Abarelix, manufactured by Praecis Pharmaceuticals, is used in the treatment of prostate cancer with success in slowing the progression of prostate cancer by reducing the level of testosterone. Dosing of Abarelix will depend on the stage in which the prostate cancer has progressed and the level of prostate cancer symptoms. As an injection, Abarelix is a convenient approach to fighting aggressive prostate cancer when given in 100 milligram doses once every two weeks over the first month and then monthly thereafter.

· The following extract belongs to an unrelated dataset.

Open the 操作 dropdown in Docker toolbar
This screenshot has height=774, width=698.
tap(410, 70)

Because severe side effects, attributed to an allergic reaction, are generally seen within the first few hours of administration of the first dose, prostate cancer patients, using Abarelix in treatment, should remain in the physician’s office for up to one hour following the first injection to monitor for potential complications.

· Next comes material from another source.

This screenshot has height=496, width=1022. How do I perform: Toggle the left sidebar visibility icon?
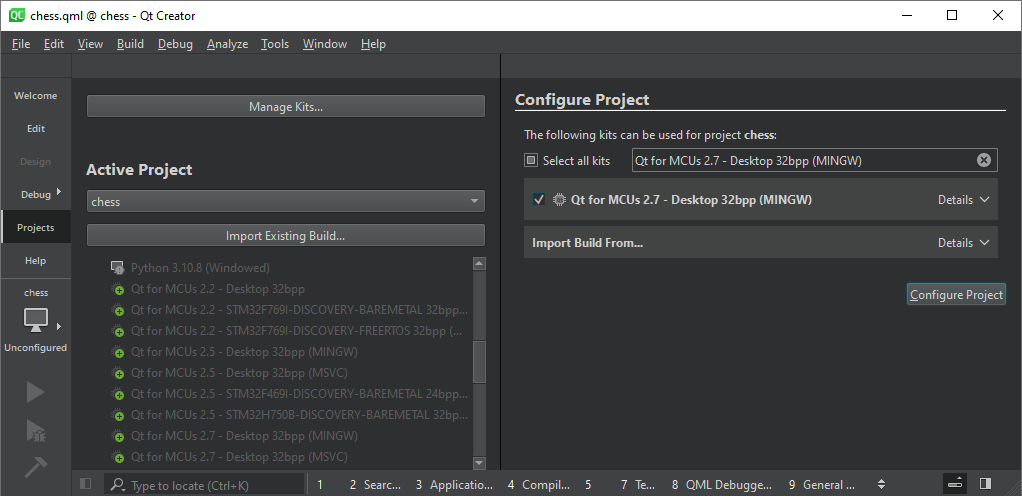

As with any FDA approved medication, Abarelix, in the treatment of prostate cancer, does not come without side effects. Side effects most common in the use of Abarelix may include back pain, edema including swelling around the face, arms, legs and chest. In addition, some patients, treating for prostate cancer, will suffer from flu type symptoms including runny nose, fever, sweating and diarrhea associated with Abarelix. In rare cases, syncope, skin rash with itching, tightness of chest with abnormal breathing may ensue and should be brought to the attention of the healthcare professional.
For individuals suffering from co-morbid health conditions, Abarelix is not indicated in the treatment of prostate cancer. Such conditions include cardiovascular complications, obesity and osteoporosis for which Abarelix may further complicate the co-morbid condition. In addition, as women do not possess a prostate, Abarelix should not be administered in females for any reason, even in those seeking to reduce levels of natural testosterone.
As with any form of cancer treatment, discussing options and side effects with the oncologist is crucial to obtaining optimal treatment outcomes. In men, when suffering from prostate cancer, discuss the use of Abarelix with the oncologist.